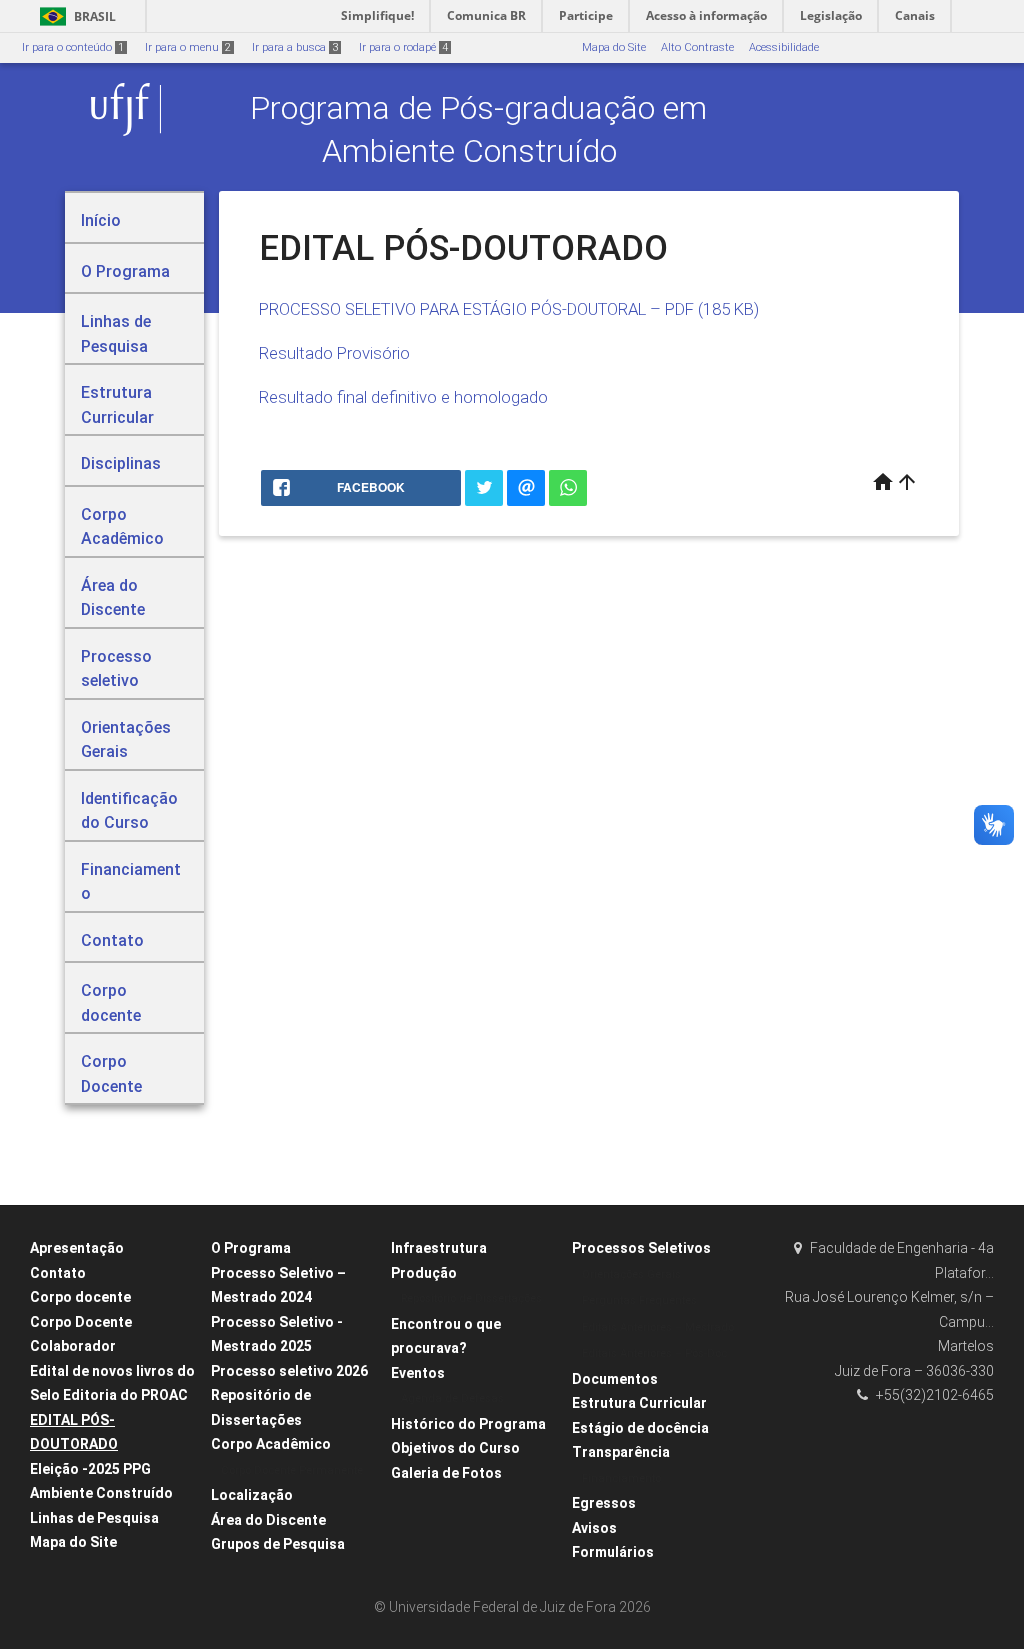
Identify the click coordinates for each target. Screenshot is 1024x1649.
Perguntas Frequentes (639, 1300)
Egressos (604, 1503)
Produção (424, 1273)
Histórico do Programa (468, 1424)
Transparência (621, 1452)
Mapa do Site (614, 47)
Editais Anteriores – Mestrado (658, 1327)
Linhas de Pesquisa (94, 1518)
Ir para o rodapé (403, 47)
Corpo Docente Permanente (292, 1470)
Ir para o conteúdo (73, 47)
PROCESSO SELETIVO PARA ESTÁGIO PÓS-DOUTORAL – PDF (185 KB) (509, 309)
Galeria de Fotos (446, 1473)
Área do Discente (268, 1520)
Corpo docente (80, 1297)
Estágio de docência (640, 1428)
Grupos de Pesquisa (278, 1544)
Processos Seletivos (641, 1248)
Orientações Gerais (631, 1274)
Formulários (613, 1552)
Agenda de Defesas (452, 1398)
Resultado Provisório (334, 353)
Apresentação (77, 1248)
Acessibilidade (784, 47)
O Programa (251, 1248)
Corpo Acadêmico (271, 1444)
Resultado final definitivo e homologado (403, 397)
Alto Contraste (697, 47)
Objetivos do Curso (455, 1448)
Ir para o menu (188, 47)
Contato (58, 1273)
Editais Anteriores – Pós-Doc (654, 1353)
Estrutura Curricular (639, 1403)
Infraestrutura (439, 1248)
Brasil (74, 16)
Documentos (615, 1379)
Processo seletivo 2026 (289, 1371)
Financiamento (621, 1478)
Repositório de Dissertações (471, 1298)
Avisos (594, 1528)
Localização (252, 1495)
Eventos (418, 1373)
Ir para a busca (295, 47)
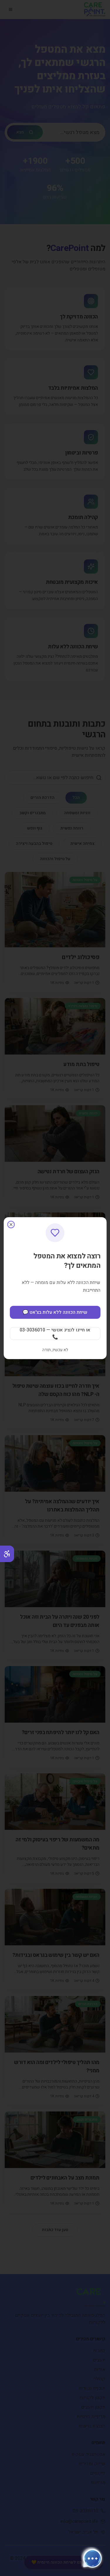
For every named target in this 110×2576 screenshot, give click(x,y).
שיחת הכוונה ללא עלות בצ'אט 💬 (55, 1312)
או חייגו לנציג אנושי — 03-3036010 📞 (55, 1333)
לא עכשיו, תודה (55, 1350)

--*--

## Problem to solve
Only exact repeats of the lines from the one containing "Formulários (613, 1552)" through the end of the listing above are wanted here; pictures are not.

## Problem solution
Formulários (613, 1552)
Agenda de Defesas (452, 1398)
Resultado Provisório (334, 353)
Apresentação (77, 1248)
Acessibilidade (784, 47)
O Programa (251, 1248)
Corpo Acadêmico (271, 1444)
Resultado final definitivo e homologado (403, 397)
Alto Contraste (697, 47)
Objetivos do Curso (455, 1448)
Ir para o menu (188, 47)
Contato (58, 1273)
Editais Anteriores – Pós-Doc (654, 1353)
Estrutura Curricular (639, 1403)
Infraestrutura (439, 1248)
Brasil (74, 16)
Documentos (615, 1379)
Processo seletivo 2026 (289, 1371)
Financiamento (621, 1478)
Repositório de Dissertações (471, 1298)
Avisos (594, 1528)
Localização (252, 1495)
Eventos (418, 1373)
Ir para a busca (295, 47)
For every named target in this 110×2576 screenshot, give click(x,y).
שיחת הכוונה ללא עלות בצ'אט 💬 (55, 1312)
או חייגו לנציג אנושי — 03-3036010 📞 (55, 1333)
לא עכשיו, תודה (55, 1350)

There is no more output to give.